Simple, they rely on a fully transparent model that recognises contributions of individuals rather than commercial entities. There are no ties to any commercial bodies and therefore there is no possibility of a commercial body taking control of a project for their own interests and at the expense of other people.
Everyone is able to contribute and everyone is rewarded for that contribution. As a result, lots of people do contribute, regardless of their technical skills – documentation, user support and bug reporting are equally valued alongside coding in the ASF.
Since the ASF can maintain 65 world class projects on a budget of well under $200,000 I find it hard to understand why some people in the academic community struggle with the concept of open source, and in particular open development, as a model for sustainability.
I suppose I should note that the ASF illustrates only one model for open source sustainability, we discuss others in our wiki. Similarly, the ASF is not the only organisations that survives through open development. However, with these stats it is one hell of an example, don’t you think?

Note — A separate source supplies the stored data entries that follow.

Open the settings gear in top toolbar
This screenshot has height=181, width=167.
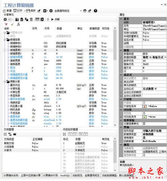[x=51, y=11]
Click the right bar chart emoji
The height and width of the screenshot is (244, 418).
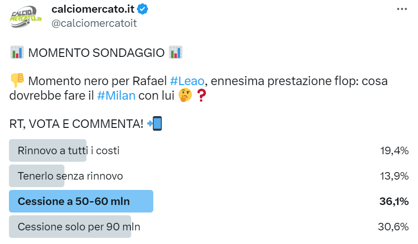pyautogui.click(x=175, y=53)
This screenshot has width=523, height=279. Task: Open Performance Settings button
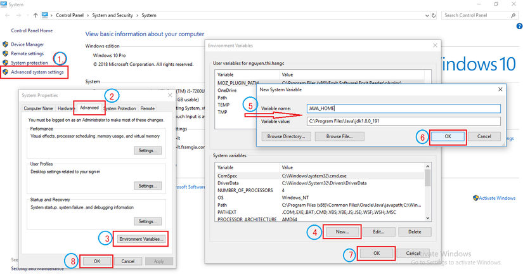pyautogui.click(x=147, y=150)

These are very interesting numbers Ross. I assume the ‘requests’ include page hits and downloads. Do you have figures for total downloads (over the same time period that the commits is given)? I would be very interested in those?
Thanks, James
James
Downloads are not included in these stats (either requests or bandwidth) since all ASF downloads are from an extensive set of mirror servers rather than the core web servers.
Unfortunately this makes it difficult to collect accurate download figures.